Last year Werner Vogels gave a talk (related pdf) about how you might build VERY large systems (million+ nodes) and why these systems just will not scale with our current deterministic way of building systems.
Systems of this size are highly fluid in nature. Individual nodes within the system will come and go almost constantly as hardware, software or user failure/action/error causes localised problems. Even with highly reliable hardware and a mean time between failure of components measured in hundreds of thousands (or even millions) of hours – with millions of nodes in a system the law of averages means that you will get failures hourly. Add in coding errors, support screw ups and end user errors and it very quickly ends up looking like a digital massacre. Somehow the application that is sitting on top of this quantum flux of failure must be able to deal with all the chaos and provide a stable and coherent user experience.
With all this failure it begs the question: “Is it even possible to build systems of this size and complexity?”
Trying to deal with this flux in a deterministic, synchronous or Turing style organised system manner is clearly a non starter. The management overhead will be horrendous. The overall system will be highly brittle and subject to the most extreme strain.

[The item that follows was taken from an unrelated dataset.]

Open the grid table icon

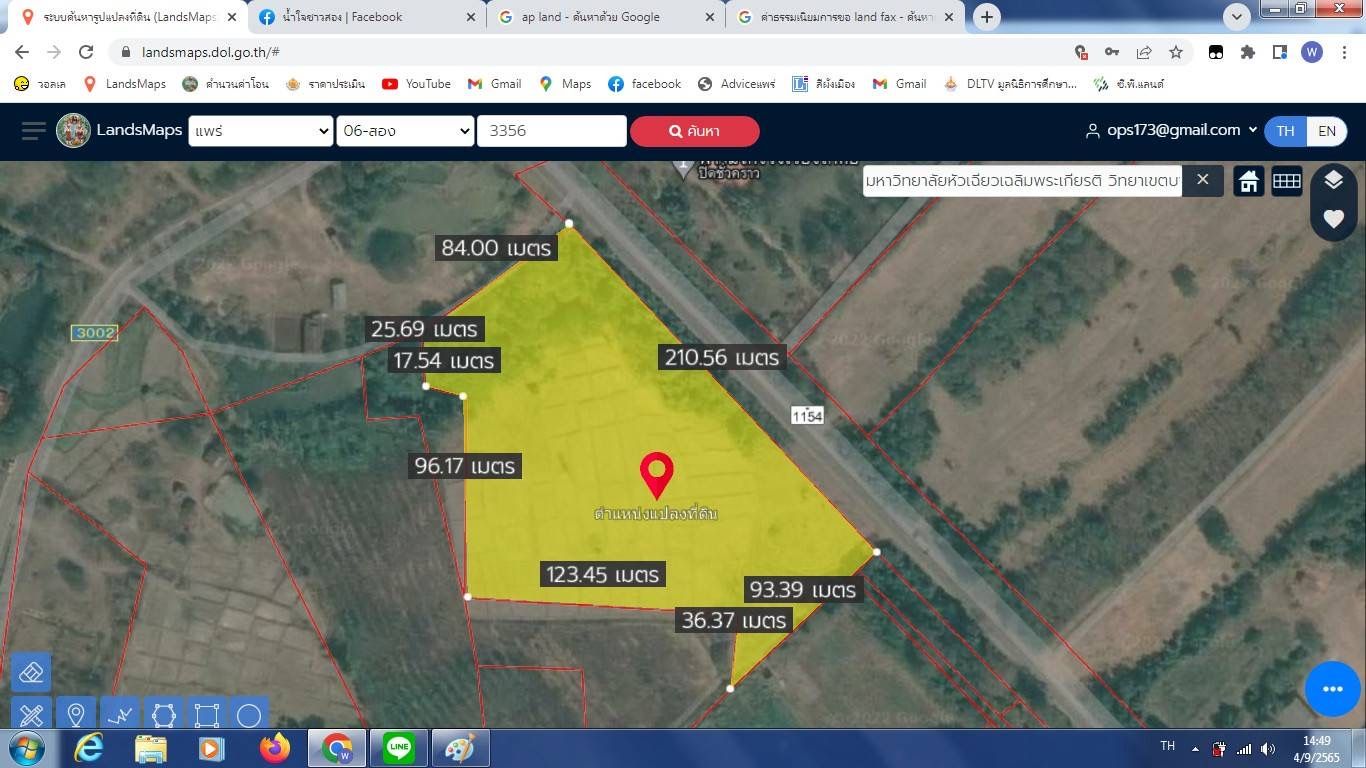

If we are unable to muscle the system into the desired shape we need to think about different approaches. The application needs to deal with the flux as a fact of life and embrace it. As Bloglines found out this afternoon even systems that are of the scale most of us build could take some of this thinking on board.
As Werner points out in his talk there are many highly complex biological and organic systems that are capable of scaling to massive degrees with virtually no centralised control mechanism in place. These systems are probabilistic and self organising in nature.
The classic example is the ant colony or bee hive where each individual ant or drone goes about its own business and yet adds to the collective good. Cells within the human body are capable of acting in a highly consistent and coherent manner, displaying highly complex behaviour (you try programming a system to fight viruses or even breathe!) despite minimal directed management. Even humans are capable of forming complex, self organising systems with minimal direct interaction – think of markets and other forms of large scale crowd behaviour.
How do these systems come about? How do they manage to create such stable environments? How do they fail and what are their weak points?